Last month, the Haryana unit of the Indian Medical Association (IMA) called for the suspension of services under the AB-PMJAY in February, citing the government’s failure to clear pending reimbursement payments to the tune of Rs 400 crore since last year.
Similar suspension calls have been made by private hospital and nursing home associations in Punjab and Jammu and Kashmir as well.
Private players are also opting out due to certain treatment packages being reserved for public hospitals only in states such as Chhattisgarh and Gujarat, and no referral from public hospitals.
“The National Health Authority (NHA) has laid down guidelines for payment of claims to hospitals within 15 days of claims submission for intra-state hospitals and within 30 days of portability hospitals (located outside state),” Minister of States for Health Prataprao Jadhav said in his response to query in the Rajya Sabha.
Scheme's expansion eroding margins for hospitals
Launched in October 2018, the scheme initially covered around 107.4 million poor and vulnerable families, comprising the bottom 40 per cent of India’s population, according to the Socio Economic and Caste Census (SECC) of 2011.
The beneficiary base was later revised to 550 million individuals, or 123.4 million families in January 2022.
In 2024 alone, the scheme was expanded to cover 3.7 million ASHAs and anganwadi workers and their families for free healthcare benefits, with the year ending with the government’s announcement to include around 60 million senior citizens aged 70 years and above.
Later, Odisha and Delhi became the 34th and 35th state or union territory (UT) to join PMJAY, adding over 7 million families under the scheme’s fold.
Gyani added that while the expansion of PMJAY has increased healthcare access for millions, it also brings operational challenges for smaller hospitals.
“Such institutes often operate on tight margins and the added pressure of accommodating a larger patient base could potentially strain their resources,” he added.
An industry insider explains that during the initial phase of the scheme, there were about 70 per cent of patients coming through cash or private insurance and 30 per cent were through PMJAY.
“It was a model where there was an element of cross subsidy and hospitals were able to sustain,” he added.
Now that trend has changed to 70 per cent patients coming through PMJAY, and with low rates and problems related to delayed payment.
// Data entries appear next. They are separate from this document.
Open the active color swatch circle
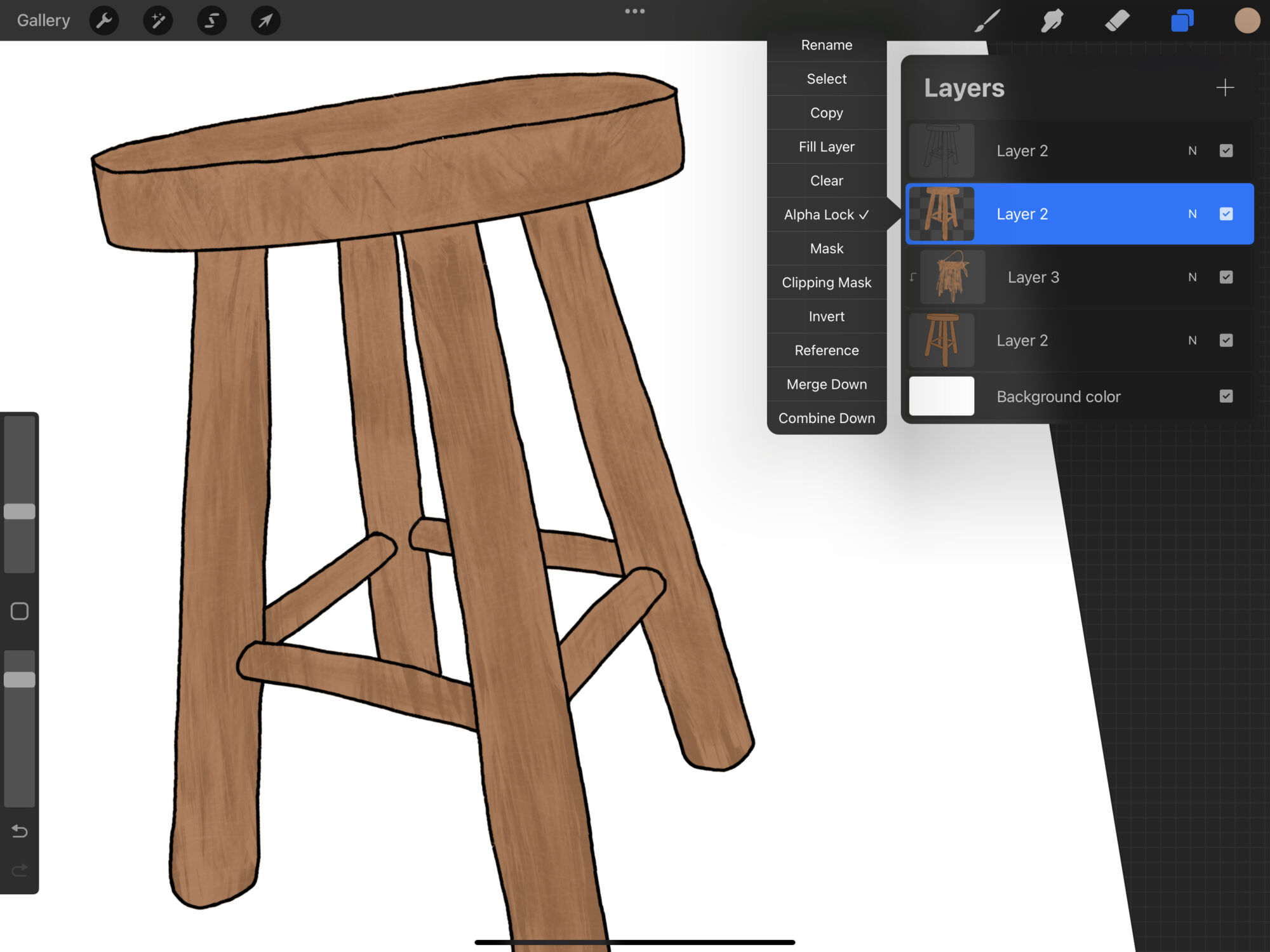1270x952 pixels. (x=1247, y=21)
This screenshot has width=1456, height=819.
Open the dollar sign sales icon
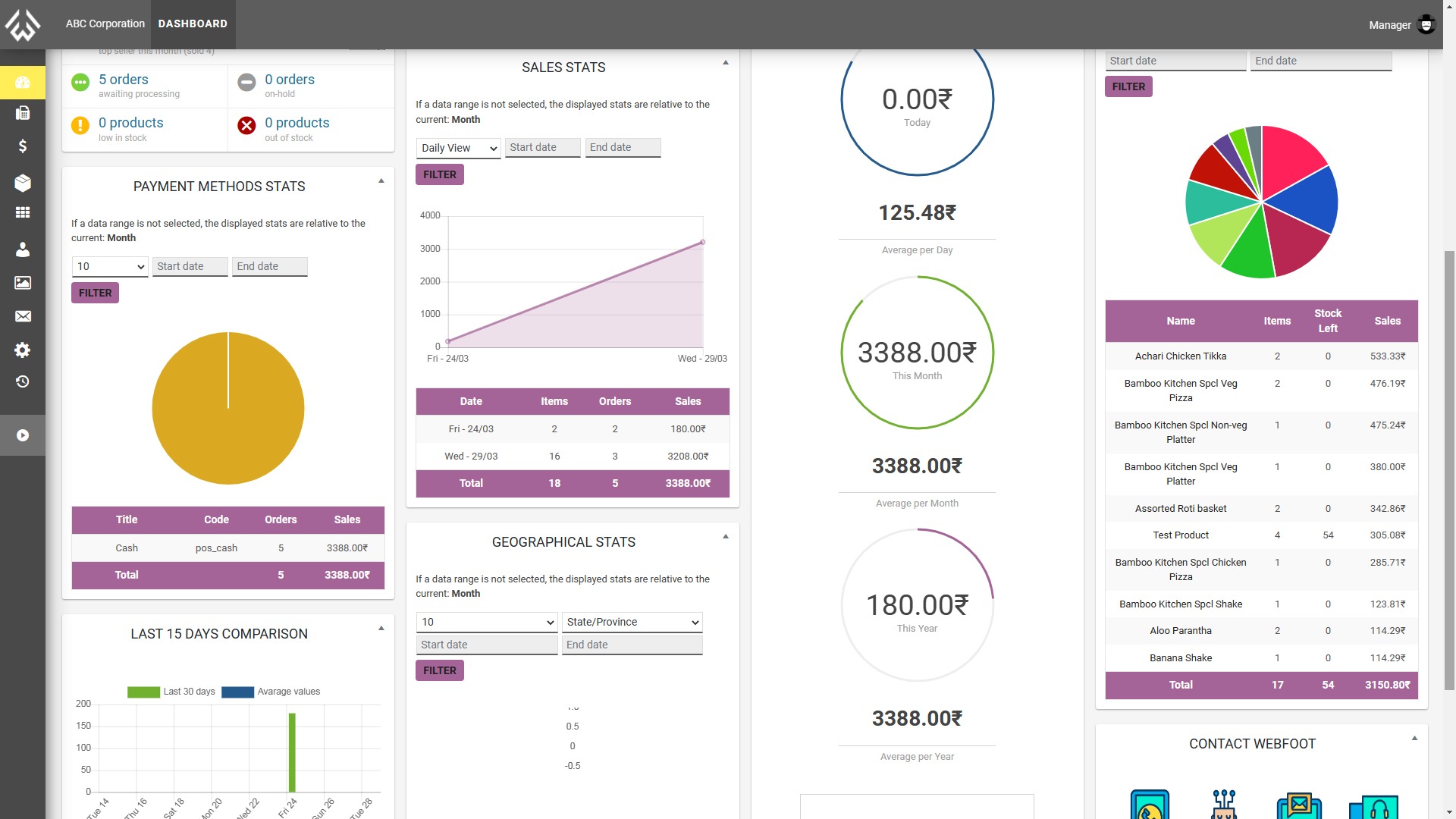(23, 146)
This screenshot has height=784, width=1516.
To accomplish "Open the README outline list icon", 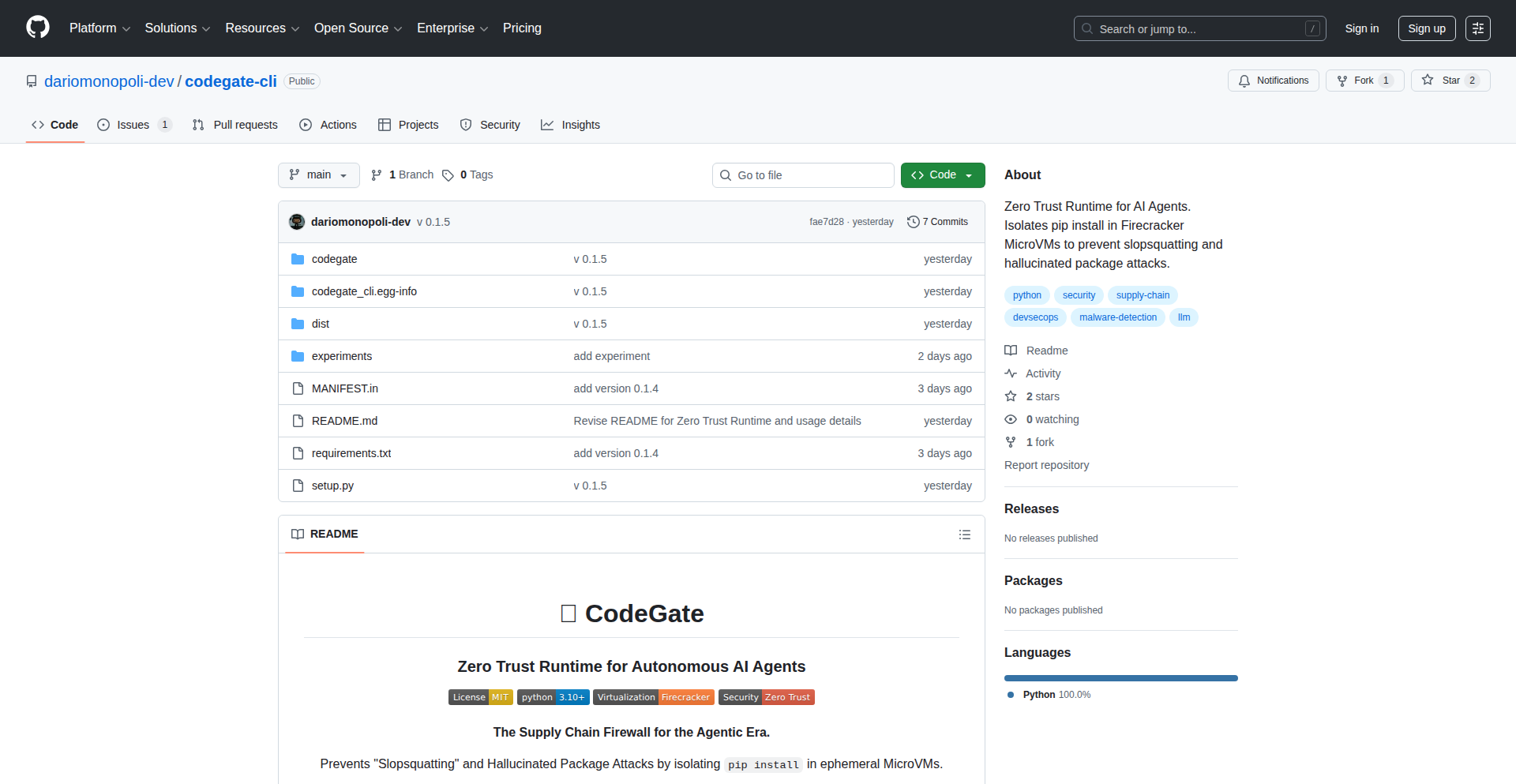I will point(964,534).
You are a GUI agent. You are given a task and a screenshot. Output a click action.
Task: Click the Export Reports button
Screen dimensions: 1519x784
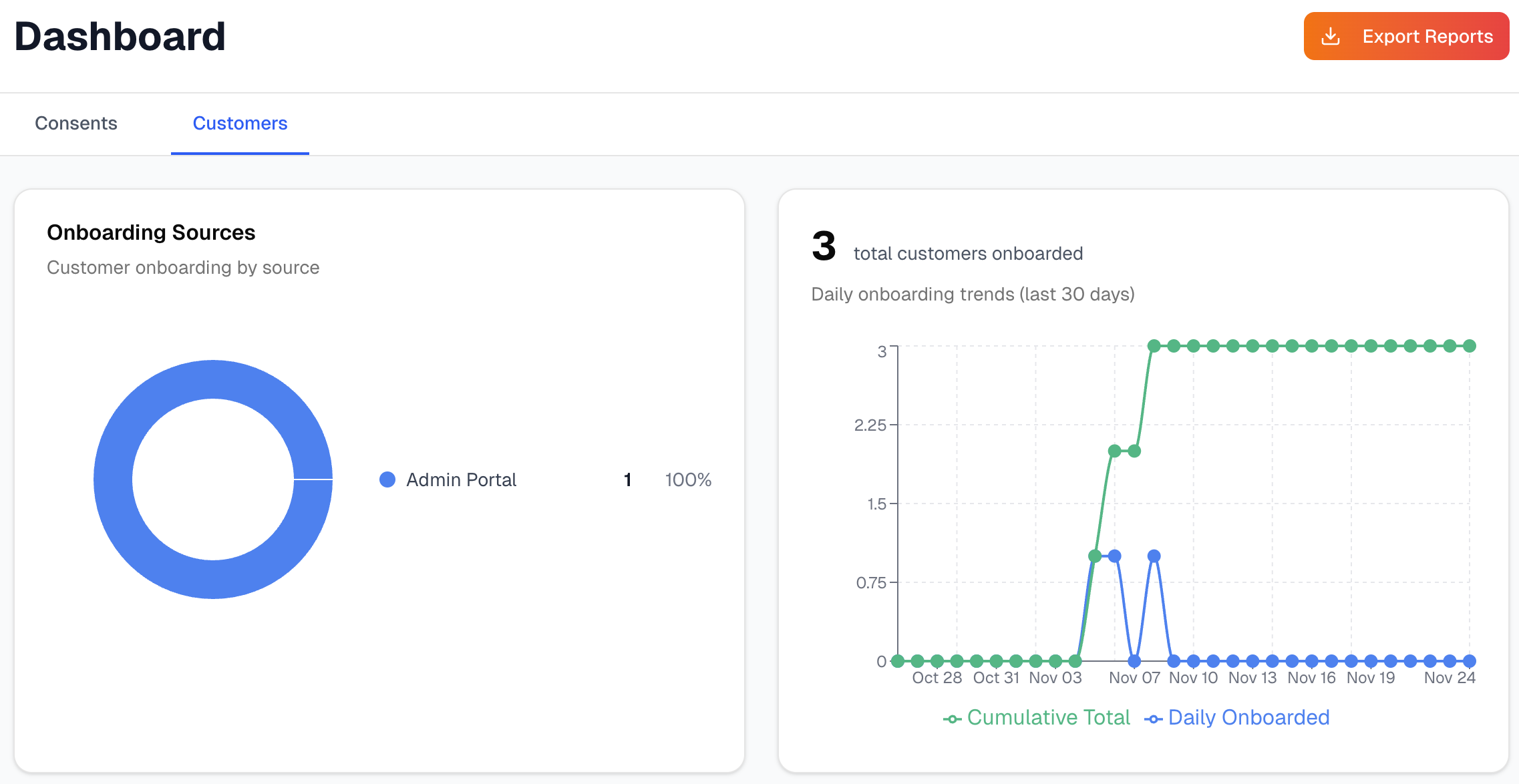click(x=1405, y=36)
This is impacting financial sustainability for small hospitals.
Another major issue is deduction of payments. An official associated with a Kurukshetra- based PMJAY empanelled hospital said that hospitals are only receiving 10 to 15 per cent of their claimed payments in many cases, with the rest being deducted without giving any reasons.
“While scrutinisation of claims is important, such delays can erode at least 15 to 16 per cent of a hospital’s profit margins,” said another administrator of a Gurugram-based hospital.
Private players ask for transparent payment process
In March last year, the health ministry had constituted a high-level committee under the chairmanship of VK Paul, member, NITI Aayog to look into improving implementation of PMJAY, including private participation.
Industry sources, who were part of these meetings, indicate that private bodies had raised issues of scaling the scheme by increasing acceptability among frontline quality providers in the private sector and allowing fixed capacity of hospitals.
Suggestions included recovery of the fixed and variable costs incurred for every PMJAY patient by the empanelled institutions, a transparent commitment to pay on time, and real-time status on claim reimbursements.
Gyani said that introduction of a clause of 1 per cent interest in case payment to hospitals gets delayed more than one month was also discussed.
“Collaborative models, including Public-Private Partnerships (PPP), would only play a role in addressing key challenges while ensuring accessibility and affordability, more so when 85 per cent tertiary care beds are with the private sector,” Gyani added.
The committee is yet to come out with a report, with private hospitals still waiting for an outcome.